3
votes

I have been reading Programming Computer Vision with Python by Jan Erik Solem which is a pretty good book, however I haven't been able to clarify a question regarding image registration.

Basically, we have a bunch of images (faces) that need to be aligned a bit so the first thing needed is to perform a rigid transformation via a similarity transformation:

x' = | sR t | x
     | 0  1 |

where x is the vector (a set of coordinates in this case) to be transform into x' via a rotation R, a translation t and maybe a scaling s.

Solem calculates this rigid transformation for each image which returns the rotation matrix R and a translation vector as tx and ty:

R,tx,ty = compute_rigid_transform(refpoints, points)

However, he reorders the elements of R for some reason:

T = array([[R[1][1], R[1][0]], [R[0][1], R[0][0]]])

and later he performs an affine transformation:

im2[:,:,i] = ndimage.affine_transform(im[:,:,i],linalg.inv(T),offset=[-ty,-tx])

In this example, this affine transformation is performed on each channel but that's not relevant. im[:,:,i] is the image to be processed and this procedure returns another image.

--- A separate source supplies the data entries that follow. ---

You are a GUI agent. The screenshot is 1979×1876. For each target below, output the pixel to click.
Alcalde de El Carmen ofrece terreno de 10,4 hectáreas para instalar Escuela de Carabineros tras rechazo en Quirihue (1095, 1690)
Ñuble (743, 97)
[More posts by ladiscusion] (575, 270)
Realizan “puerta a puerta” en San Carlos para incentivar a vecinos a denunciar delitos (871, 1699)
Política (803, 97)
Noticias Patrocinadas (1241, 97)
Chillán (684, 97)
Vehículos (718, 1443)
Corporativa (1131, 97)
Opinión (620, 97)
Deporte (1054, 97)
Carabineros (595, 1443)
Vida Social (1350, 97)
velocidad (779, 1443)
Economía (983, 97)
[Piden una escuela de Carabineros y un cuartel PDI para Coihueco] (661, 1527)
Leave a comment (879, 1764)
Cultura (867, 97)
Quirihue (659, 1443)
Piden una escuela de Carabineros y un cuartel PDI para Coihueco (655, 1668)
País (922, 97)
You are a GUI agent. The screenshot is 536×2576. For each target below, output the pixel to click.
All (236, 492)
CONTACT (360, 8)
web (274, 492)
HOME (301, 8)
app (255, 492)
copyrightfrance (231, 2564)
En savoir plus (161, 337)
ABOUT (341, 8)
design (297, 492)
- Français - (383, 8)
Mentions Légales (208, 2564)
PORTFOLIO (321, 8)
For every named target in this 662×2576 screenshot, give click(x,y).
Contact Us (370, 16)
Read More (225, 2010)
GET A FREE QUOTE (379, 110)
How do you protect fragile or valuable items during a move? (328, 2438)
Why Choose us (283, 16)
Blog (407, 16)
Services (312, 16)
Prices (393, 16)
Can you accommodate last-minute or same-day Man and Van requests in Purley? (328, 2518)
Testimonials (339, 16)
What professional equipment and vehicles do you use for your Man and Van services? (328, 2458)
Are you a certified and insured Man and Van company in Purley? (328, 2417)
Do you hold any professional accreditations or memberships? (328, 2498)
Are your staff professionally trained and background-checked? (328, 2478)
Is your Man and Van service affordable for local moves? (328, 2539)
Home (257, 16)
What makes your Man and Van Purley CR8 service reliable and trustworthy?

What is T and why are we inverting that matrix in the affine transformation? And what are the usual steps to achieve image registration?

Update

Here you can find the relevant part of this code in Google Books. Starts at the bottom of page 67.

2
I'm not sure what's going on in the reordering of R (for starters, the rotation matrix in 3D should be 3x3), but in general the inverse of the rotation matrix will "undo" the rotation (just as the negatives of the translations will "undo" the translations). Maybe an example of R and the resultant T would help. - beaker
That's what I thought, but I made a mistake on matrix T. It should be: T = array([[R[1][1], R[1][0]], [R[0][1], R[0][0]]]) I don't know if an example of R would help since it contains a bunch of numbers. As you know, R is [[cos(t) -sin(t)] [sin(t) cos(t)]] and T should be [[cos(t) sin(t)] [-sin(t) cos(t)]] - Robert Smith
Are you sure you have the T array right? The change of basis should be the inverse of R-transpose. (That would have been sooo much easier in LaTeX...) - beaker
I added an update with the relevant part. It looks like T is correct. Anyway, why should there be T? - Robert Smith
It looks like an error in the code to me. T appears to just be the transpose of R, which for a rotation matrix is the same as the inverse. Then he takes the inverse (again) in the call to ndimage.affine_transform. I think it should be either T or linalg.inv(R) passed to that function. - aganders3

2 Answers

1
votes

It looks like an error in the code to me. T appears to just be the transpose of R, which for a rotation matrix is the same as the inverse. Then he takes the inverse (again) in the call to ndimage.affine_transform. I think it should be either T or linalg.inv(R) passed to that function.

0
votes

I will try to answer your question and point out a mistake (?) in the book. (1) Why using T = array([[R[1][1], R[1][0]], [R[0][1], R[0][0]]]) ? since R,tx,ty = compute_rigid_transform(refpoints, points) computes rotation matrix and translation in the form:

|x'| = s|R[0][0] R[0][1]||x| + |tx|             Equation (1)
|y'|    |R[1][0] R[1][1]||y|   |ty|

HOWEVER, OUT = ndimage.affine_transform(IN,A,b) requires the coordinate in the form of (y,x) NOT in the order of (x,y). So the above Equation (1) will become

|y'| = s|R[1][1] R[1][0]||y| + |ty| = T|y| + |ty|        Equation(2)
|x'|    |R[0][1] R[0][0]||x|   |tx|    |x|   |tx|

Then, in function ndimage.affine_transform() the matrix will be linalg.inv(T), not linalg.inv(R).

(2) The affine transform OUT = ndimage.affine_transform(IN,A,b) in fact is A*OUT + b => IN . According to Equation (2), rewrite it as

|y| = inv(T)|y'| - inv(T)|ty|
|x|         |x'|         |tx|

So the offset in function ndimage.affine_transform() is inv(T)[-ty, -tx], not [-ty -tx]. I think this is a bug in the original code.